> What is expected: All of the lines below need to be copied exactly, apart from the pictures.

> Provided information:
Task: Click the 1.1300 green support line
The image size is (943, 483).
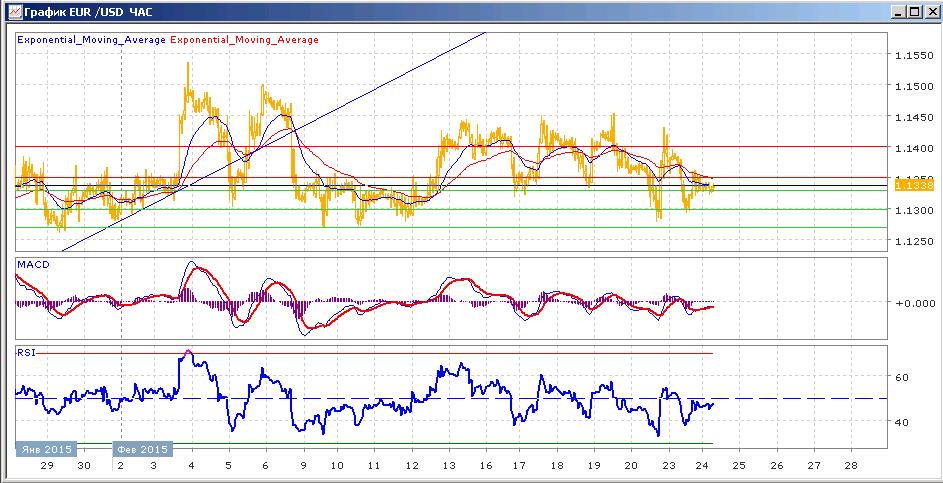Action: (x=451, y=209)
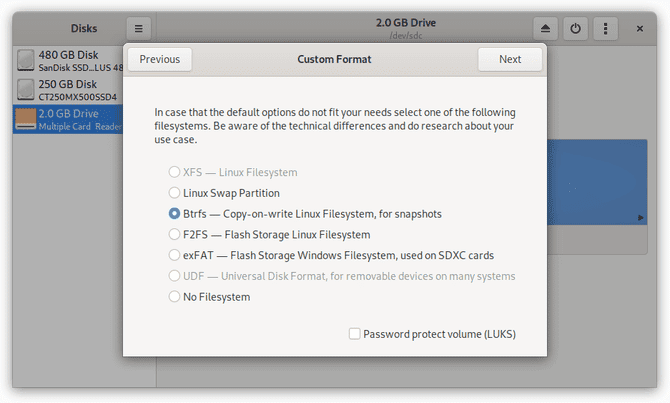670x403 pixels.
Task: Choose the Btrfs filesystem option
Action: [x=175, y=214]
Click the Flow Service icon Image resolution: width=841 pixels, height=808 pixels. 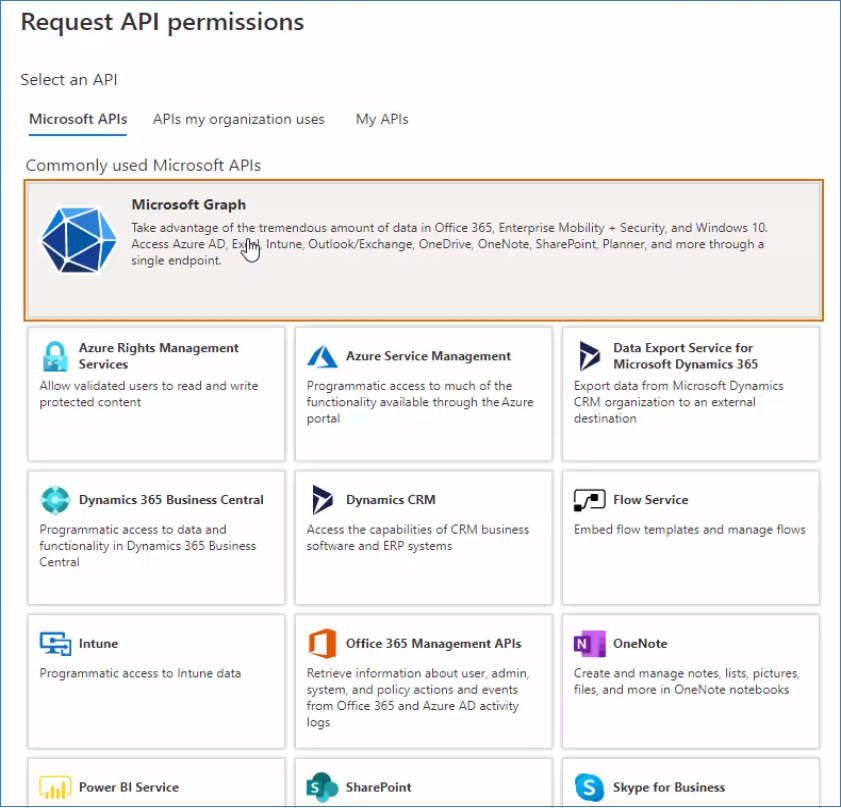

> Solution to the exercise:
Task: Click the 1.1300 green support line
The image size is (943, 483).
Action: (x=451, y=209)
670x403 pixels.
Task: Choose the Btrfs filesystem option
Action: [x=175, y=214]
Click the Flow Service icon Image resolution: width=841 pixels, height=808 pixels. 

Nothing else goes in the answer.